* _Work item_
Copy out exactly the lines below that run from the one holding "[Logotipo-UE] (154, 1821)" to the one holding "Correo electrónico (594, 677)", keeping both of those lines and no others.

(Collected data)
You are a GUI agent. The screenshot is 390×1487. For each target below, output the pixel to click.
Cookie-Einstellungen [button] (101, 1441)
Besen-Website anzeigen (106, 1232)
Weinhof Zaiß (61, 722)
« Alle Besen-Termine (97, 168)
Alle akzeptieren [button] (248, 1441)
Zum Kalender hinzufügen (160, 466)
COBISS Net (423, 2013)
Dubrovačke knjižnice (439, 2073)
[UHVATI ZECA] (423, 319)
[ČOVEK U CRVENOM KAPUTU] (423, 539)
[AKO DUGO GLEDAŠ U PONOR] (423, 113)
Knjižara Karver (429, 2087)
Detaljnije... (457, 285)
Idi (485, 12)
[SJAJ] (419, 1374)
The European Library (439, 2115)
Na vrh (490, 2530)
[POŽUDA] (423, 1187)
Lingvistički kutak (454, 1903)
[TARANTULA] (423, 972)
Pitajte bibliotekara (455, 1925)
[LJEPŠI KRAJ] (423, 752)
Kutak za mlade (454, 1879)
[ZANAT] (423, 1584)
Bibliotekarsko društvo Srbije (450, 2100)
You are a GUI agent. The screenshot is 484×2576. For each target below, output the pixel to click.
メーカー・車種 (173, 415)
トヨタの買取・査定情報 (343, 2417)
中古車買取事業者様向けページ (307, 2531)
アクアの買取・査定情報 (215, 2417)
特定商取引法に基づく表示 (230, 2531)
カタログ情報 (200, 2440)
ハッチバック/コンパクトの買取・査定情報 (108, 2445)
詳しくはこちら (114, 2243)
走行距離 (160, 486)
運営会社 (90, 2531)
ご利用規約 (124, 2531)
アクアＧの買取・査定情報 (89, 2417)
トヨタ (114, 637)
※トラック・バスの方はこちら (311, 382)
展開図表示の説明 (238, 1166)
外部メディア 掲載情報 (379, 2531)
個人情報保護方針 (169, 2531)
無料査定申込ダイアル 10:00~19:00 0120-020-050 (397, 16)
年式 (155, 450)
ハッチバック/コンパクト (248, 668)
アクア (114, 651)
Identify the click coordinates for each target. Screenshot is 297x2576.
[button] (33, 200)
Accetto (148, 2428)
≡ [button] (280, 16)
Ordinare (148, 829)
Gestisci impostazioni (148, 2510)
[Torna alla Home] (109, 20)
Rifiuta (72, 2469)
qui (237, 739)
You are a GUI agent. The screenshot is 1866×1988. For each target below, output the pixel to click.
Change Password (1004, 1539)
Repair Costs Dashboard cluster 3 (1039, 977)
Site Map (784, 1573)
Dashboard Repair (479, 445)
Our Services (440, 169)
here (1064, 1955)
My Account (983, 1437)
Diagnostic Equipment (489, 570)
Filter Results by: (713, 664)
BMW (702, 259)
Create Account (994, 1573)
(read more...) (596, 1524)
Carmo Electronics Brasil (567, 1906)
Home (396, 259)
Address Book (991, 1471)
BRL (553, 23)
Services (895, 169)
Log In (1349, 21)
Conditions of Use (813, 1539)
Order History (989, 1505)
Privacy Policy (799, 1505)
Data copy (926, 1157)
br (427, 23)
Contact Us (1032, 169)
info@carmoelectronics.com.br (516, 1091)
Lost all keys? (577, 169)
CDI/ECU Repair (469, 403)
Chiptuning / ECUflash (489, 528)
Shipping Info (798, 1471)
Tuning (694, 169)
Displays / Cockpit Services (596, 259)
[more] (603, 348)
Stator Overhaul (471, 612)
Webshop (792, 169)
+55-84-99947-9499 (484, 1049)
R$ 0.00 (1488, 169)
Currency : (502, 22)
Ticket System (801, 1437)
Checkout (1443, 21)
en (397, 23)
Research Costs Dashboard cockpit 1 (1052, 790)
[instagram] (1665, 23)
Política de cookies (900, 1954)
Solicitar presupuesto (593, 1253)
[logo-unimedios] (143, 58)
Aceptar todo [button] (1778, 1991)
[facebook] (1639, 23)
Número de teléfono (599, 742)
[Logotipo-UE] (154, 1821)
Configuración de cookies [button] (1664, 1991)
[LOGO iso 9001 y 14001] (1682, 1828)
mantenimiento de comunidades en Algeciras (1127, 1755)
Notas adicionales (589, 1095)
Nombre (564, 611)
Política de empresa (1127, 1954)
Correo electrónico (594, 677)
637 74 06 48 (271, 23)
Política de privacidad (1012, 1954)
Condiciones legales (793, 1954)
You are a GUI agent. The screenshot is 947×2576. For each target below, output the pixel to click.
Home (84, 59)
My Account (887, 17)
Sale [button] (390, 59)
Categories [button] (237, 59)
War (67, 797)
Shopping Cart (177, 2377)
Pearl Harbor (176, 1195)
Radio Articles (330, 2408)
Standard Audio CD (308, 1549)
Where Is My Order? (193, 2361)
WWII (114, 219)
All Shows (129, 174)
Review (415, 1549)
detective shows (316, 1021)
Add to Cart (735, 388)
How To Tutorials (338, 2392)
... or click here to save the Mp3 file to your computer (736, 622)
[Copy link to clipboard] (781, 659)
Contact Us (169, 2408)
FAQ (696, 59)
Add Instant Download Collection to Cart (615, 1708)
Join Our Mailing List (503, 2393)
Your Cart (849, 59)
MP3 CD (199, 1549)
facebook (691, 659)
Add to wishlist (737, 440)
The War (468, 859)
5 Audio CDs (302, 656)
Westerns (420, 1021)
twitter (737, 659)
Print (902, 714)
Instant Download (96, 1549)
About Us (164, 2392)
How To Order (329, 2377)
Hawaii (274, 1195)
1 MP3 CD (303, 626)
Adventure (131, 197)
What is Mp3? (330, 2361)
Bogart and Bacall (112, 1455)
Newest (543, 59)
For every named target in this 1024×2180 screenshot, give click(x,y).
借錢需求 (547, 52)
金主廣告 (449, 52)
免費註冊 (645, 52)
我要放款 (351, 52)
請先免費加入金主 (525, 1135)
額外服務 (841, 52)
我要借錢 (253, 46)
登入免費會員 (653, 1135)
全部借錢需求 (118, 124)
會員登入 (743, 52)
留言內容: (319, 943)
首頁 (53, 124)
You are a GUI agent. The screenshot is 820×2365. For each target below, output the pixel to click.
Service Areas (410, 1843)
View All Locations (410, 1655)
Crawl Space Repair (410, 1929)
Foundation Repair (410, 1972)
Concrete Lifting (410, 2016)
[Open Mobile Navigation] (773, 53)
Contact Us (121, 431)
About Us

* _Completed task_
[Logotipo-UE] (154, 1821)
Configuración de cookies [button] (1664, 1991)
[LOGO iso 9001 y 14001] (1682, 1828)
mantenimiento de comunidades en Algeciras (1127, 1755)
Notas adicionales (589, 1095)
Nombre (564, 611)
Política de empresa (1127, 1954)
Correo electrónico (594, 677)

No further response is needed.